BY MAURICE WILLIAMS
As the U.S. rulers probe to deepen their assault on entitlements, the big-business news media floated three plans to privatize Social Security benefits. The plans had been debated by a bipartisan Advisory Council on Social Security appointed by Donna Shalala, secretary of Health and Human Services, in 1994, to study ways to gut Social Security benefits. The advisory council is supposed to present its official report later in December. All three schemes it suggests include cutting retirement payments and investing some portion of Social Security funds in stocks and equities.
The plans were publicized less than one week after a Congress-appointed commission issued a December 4 report claiming the government's consumer price index (CPI) has overstated inflation by 1.1 percent for at least a decade. Several of Clinton administration officials have already declared their support for making a corresponding "adjustment" lowering cost-of-living raises in Social Security and other entitlements.
The Social Security Act of 1935 codified gains won by the labor movement as it pressed for social guarantees offering some measure of lifelong protection to the working class as a whole. These gains were extended through the continued labor struggles in the 1930s, and the civil rights battles of the 1950s and '60s. Social Security includes pensions for those over 65, as well as benefits for disabled workers and their dependents.
While the 13 members of the Advisory Committee on Social Security expressed differences, the majority agreed that retirees pay should pay taxes on Social Security benefits and the annual cost-of-living adjustment in the benefits should be reduced to reflect any "corrections" made to the CPI by the Labor Department.
Five members of the panel, led by Sylvester Schieber, vice president of the benefits consulting firm Watson Wyatt Worldwide, are pressing for the deepest assault to Social Security entitlements. Their plan calls for a two- tier system that would privatize a large portion of the system. Under this scheme guaranteed benefits would drop to $410 a month for all retirees, from a current average of $724. Each worker would be required to take 40 percent of their current Social Security payroll taxes to invest in "private retirement accounts." These retirement accounts would supposedly replace the balance of Social Security benefits, with each worker's future individually tied to the fluctuations of the stock and bond markets.
Advisory council chairman Robert Gramlich and one other council member are advocating a plan that would establish mandatory individual savings accounts. Gramlich, a professor of economics at the University of Michigan, called for imposing an additional 1.6 percent tax on workers' wages, which would be invested in mutual funds and other private retirement plans, administered by the government.
Six members of Clinton's advisory council are presenting a third scheme. Their proposal involves cutting benefits by 3 percent, increase income tax on the benefits workers receive when they retire, and allowing Washington to invest up to 40 percent of the Social Security trust fund in stocks.

Work instructions —
(1) Reproduce the Social Security article word for word, beginning at the words "The plans were" and stopping after "and other entitlements.".
(2) In the Social Security article, to what amount would guaranteed benefits drop under the plan led by Sylvester Schieber?

Data below —

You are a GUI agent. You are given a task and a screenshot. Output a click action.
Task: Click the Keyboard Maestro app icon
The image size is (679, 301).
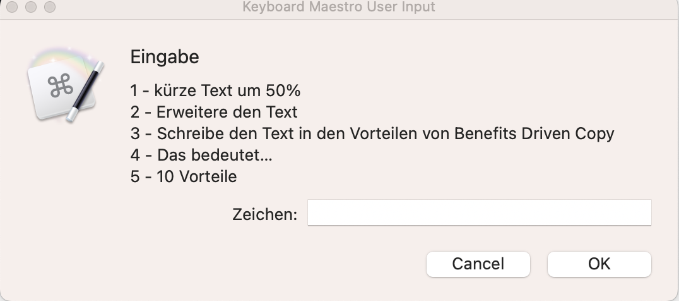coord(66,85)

Answers given —
(1)
The plans were publicized less than one week after a Congress-appointed commission issued a December 4 report claiming the government's consumer price index (CPI) has overstated inflation by 1.1 percent for at least a decade. Several of Clinton administration officials have already declared their support for making a corresponding "adjustment" lowering cost-of-living raises in Social Security and other entitlements.

(2) $410 a month for all retirees.